Cuando hablamos de ocupación efectiva hablamos del derecho que tiene el deportista – como cualquier trabajador – a desarrollar su trabajo. El trabajador no sólo tiene la obligación de trabajar; tiene también "el derecho" al trabajo, lo que se traduce en la correspondiente obligación del empresario de proporcionarle la actividad comprometida.
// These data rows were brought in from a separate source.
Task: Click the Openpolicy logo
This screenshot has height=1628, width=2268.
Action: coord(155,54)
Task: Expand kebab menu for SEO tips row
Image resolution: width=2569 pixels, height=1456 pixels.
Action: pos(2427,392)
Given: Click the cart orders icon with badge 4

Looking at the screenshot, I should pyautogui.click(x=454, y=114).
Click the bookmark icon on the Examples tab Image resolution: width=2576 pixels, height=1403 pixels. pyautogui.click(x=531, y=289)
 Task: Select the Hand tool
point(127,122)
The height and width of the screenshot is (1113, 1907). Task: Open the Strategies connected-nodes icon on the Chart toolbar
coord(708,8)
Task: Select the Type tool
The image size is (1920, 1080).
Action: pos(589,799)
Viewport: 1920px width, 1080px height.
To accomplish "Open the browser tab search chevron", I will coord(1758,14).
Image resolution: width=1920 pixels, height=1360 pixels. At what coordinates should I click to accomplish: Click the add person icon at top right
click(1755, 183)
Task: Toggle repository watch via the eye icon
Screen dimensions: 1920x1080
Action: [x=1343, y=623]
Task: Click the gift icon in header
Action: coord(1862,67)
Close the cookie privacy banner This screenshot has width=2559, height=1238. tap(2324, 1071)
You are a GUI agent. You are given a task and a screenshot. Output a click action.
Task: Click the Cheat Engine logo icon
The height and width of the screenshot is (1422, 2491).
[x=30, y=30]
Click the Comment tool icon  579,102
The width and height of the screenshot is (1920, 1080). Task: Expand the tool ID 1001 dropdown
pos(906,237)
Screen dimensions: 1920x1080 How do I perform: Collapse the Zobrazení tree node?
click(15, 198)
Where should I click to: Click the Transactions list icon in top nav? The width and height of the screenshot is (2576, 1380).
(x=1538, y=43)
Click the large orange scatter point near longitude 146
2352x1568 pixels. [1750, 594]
La falta de trabajo atenta contra la dignidad profesional del trabajador, perjudica su formación y supone un agravio a su imagen profesional.

 

Como consecuencia de la “cláusula miedo” el deportista ve vulnerado la posibilidad de intervenir en los partidos o lo que es lo mismo se vulnera su derecho a la ocupación efectiva en la medida que solo se podría prescindir del deportista en casos de sanción o lesión.

 

Caso Courtois, Chealsea y Atlético de Madrid

 

El máximo organismo del fútbol europeo explicó en un comunicado en marzo de 2014 la norma que anula la presunta 'clásula del miedo' impuesta por el club inglés al Atlético de Madrid:

 

"La integridad de la competición deportiva es un principio fundamental de la UEFA. Tanto el Reglamento Disciplinario de la UEFA como el de la UEFA Champions League contienen disposiciones claras que prohíben estrictamente que cualquier club ejerza o pueda ejercer cualquier tipo de influencia para que los jugadores de otro club puedan o no participar en un partido.

 

De ello se desprende que cualquier disposición de un contrato privado entre clubes que funcione de esta manera y pueda influenciar a un equipo en un partido es nula, inválida e inaplicable en lo que respecta a la UEFA. Además, cualquier intento de hacer cumplir una disposición de este tipo sería una clara violación del Reglamento Disciplinario de la UEFA y de la UEFA Champions League y por lo tanto sería sancionado en consecuencia".


 La UEFA anuló la cláusula de Courtois y permitió que jugase contra el Chelsea.